## About this task:
Your answer is the lines below, exactly, from the one that contains "For every named target in this 390×2249" through the one that contains "Verantwortung (133, 2016)", both included.

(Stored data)
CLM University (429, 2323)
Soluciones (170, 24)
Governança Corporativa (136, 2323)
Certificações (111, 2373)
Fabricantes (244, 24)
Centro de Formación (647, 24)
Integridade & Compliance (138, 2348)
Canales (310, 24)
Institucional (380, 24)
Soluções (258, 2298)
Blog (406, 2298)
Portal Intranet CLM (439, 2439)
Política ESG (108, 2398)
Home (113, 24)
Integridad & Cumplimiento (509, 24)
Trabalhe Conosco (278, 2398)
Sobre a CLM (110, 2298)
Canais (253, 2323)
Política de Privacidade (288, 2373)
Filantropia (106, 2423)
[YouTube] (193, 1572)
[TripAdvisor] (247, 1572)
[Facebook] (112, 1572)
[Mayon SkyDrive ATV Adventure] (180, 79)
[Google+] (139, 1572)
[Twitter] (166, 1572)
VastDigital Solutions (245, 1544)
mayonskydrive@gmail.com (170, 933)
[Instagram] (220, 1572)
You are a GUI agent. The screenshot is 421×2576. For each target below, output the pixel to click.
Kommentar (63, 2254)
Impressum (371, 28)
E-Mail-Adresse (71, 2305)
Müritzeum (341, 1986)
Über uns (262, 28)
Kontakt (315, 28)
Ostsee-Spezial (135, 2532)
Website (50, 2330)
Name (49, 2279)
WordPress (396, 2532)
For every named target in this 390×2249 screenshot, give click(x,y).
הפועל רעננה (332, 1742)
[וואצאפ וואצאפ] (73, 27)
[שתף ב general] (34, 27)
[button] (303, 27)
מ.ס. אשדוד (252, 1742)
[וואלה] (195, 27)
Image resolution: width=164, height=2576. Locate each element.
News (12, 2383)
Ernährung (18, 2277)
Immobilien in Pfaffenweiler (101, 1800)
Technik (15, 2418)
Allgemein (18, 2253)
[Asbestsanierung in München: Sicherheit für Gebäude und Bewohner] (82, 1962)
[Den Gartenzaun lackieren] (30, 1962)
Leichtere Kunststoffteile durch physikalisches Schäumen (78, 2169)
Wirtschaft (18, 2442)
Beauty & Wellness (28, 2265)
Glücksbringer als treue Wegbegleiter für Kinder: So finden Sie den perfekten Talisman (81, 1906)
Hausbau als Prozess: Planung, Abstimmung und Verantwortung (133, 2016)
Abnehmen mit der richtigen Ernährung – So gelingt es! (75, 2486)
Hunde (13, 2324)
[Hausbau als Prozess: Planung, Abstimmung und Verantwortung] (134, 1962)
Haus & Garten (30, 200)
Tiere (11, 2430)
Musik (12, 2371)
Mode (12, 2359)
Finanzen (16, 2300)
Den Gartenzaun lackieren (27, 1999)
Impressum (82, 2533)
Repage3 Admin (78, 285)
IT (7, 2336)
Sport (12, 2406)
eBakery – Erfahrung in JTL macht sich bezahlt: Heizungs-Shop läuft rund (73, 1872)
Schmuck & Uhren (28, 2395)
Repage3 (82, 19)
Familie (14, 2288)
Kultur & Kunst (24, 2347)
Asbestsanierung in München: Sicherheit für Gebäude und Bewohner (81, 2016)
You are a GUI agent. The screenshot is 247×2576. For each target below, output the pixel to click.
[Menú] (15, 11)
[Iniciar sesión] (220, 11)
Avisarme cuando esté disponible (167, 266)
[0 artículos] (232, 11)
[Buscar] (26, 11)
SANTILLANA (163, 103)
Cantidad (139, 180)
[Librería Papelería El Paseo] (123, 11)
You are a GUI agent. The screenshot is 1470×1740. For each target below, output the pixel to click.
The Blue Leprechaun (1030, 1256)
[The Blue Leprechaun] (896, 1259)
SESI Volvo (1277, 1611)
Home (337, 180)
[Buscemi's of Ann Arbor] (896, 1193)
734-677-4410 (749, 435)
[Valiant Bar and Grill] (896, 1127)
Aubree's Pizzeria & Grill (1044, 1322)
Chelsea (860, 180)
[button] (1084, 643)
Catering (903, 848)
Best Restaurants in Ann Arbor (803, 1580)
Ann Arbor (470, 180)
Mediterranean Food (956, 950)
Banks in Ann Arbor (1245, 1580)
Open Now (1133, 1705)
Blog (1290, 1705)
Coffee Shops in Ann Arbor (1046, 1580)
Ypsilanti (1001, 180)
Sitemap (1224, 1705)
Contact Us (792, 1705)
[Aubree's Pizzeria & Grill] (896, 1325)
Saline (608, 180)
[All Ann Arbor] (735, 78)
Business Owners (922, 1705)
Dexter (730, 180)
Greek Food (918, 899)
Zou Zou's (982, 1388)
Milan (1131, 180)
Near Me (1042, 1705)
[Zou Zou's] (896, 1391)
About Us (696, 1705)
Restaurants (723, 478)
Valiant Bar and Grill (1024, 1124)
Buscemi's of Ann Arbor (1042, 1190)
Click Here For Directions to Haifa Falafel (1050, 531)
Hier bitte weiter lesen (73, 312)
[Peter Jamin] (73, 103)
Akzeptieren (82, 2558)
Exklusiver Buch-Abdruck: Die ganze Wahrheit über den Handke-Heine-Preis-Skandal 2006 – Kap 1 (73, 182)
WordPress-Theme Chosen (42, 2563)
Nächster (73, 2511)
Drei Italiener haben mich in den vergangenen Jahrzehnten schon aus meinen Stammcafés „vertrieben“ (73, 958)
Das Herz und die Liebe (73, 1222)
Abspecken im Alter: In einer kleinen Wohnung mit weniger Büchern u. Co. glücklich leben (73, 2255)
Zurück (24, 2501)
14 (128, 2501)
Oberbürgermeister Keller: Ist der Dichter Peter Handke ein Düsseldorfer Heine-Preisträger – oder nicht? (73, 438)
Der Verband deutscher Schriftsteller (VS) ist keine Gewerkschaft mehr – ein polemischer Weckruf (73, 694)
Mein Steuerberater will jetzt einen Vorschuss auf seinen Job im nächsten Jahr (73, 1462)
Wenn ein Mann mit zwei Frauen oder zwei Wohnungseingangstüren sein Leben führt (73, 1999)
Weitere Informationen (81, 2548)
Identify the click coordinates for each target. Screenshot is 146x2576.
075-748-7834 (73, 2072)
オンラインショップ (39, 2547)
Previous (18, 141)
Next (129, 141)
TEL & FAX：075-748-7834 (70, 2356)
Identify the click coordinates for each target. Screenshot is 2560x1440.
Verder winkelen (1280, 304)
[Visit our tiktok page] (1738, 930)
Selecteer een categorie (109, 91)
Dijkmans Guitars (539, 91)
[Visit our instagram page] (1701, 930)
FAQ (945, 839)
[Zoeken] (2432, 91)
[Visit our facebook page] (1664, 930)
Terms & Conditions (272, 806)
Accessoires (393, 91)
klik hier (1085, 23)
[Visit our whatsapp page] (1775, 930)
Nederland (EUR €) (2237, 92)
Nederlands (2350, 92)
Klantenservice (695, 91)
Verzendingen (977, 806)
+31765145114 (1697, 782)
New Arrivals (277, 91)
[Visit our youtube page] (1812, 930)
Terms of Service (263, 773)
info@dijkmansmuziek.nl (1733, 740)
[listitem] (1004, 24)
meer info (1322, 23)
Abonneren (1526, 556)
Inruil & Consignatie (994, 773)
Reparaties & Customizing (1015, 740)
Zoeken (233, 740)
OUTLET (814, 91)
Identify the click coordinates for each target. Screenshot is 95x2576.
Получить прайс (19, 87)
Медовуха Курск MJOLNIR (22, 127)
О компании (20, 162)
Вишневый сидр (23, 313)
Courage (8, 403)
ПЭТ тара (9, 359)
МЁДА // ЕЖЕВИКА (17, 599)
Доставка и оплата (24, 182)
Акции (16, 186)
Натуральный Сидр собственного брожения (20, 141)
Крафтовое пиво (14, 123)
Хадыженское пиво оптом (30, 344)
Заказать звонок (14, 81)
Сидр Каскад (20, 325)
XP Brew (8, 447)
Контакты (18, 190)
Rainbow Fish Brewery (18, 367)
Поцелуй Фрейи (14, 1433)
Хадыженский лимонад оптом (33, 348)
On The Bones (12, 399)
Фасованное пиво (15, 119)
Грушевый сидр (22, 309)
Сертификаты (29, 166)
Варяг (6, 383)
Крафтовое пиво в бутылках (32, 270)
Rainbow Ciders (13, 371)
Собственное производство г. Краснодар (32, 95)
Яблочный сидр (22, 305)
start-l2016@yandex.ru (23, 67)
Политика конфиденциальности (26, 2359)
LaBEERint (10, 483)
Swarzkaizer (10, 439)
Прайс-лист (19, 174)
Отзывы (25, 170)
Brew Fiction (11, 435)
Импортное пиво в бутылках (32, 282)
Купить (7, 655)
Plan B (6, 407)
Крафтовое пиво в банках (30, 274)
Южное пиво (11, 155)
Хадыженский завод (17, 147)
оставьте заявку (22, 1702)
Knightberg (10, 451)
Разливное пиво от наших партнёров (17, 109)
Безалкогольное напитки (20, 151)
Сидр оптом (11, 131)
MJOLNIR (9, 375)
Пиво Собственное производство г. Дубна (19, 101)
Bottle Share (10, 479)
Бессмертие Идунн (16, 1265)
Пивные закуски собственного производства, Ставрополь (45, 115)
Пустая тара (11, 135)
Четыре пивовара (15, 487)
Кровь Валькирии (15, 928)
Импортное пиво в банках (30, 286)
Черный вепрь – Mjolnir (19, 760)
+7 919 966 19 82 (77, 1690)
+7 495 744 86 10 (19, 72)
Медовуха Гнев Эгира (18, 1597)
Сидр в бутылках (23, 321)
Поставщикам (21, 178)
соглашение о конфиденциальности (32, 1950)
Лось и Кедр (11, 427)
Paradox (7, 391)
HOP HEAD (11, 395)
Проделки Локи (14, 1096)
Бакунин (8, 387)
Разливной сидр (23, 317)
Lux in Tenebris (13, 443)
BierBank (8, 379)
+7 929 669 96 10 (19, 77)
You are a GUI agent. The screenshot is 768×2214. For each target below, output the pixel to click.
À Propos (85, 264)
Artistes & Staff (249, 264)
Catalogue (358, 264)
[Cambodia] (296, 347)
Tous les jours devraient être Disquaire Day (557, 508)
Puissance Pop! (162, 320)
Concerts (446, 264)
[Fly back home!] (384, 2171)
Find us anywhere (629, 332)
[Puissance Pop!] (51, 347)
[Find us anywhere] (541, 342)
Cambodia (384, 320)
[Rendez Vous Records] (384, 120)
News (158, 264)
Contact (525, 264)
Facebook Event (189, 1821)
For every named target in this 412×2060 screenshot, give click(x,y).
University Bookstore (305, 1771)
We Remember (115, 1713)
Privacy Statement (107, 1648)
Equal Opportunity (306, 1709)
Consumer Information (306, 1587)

## Result:
For every named target in this 390×2249 screenshot, give click(x,y).
הפועל רעננה (332, 1742)
[וואצאפ וואצאפ] (73, 27)
[שתף ב general] (34, 27)
[button] (303, 27)
מ.ס. אשדוד (252, 1742)
[וואלה] (195, 27)
Image resolution: width=164, height=2576. Locate each element.
News (12, 2383)
Ernährung (18, 2277)
Immobilien in Pfaffenweiler (101, 1800)
Technik (15, 2418)
Allgemein (18, 2253)
[Asbestsanierung in München: Sicherheit für Gebäude und Bewohner] (82, 1962)
[Den Gartenzaun lackieren] (30, 1962)
Leichtere Kunststoffteile durch physikalisches Schäumen (78, 2169)
Wirtschaft (18, 2442)
Beauty & Wellness (28, 2265)
Glücksbringer als treue Wegbegleiter für Kinder: So finden Sie den perfekten Talisman (81, 1906)
Hausbau als Prozess: Planung, Abstimmung und Verantwortung (133, 2016)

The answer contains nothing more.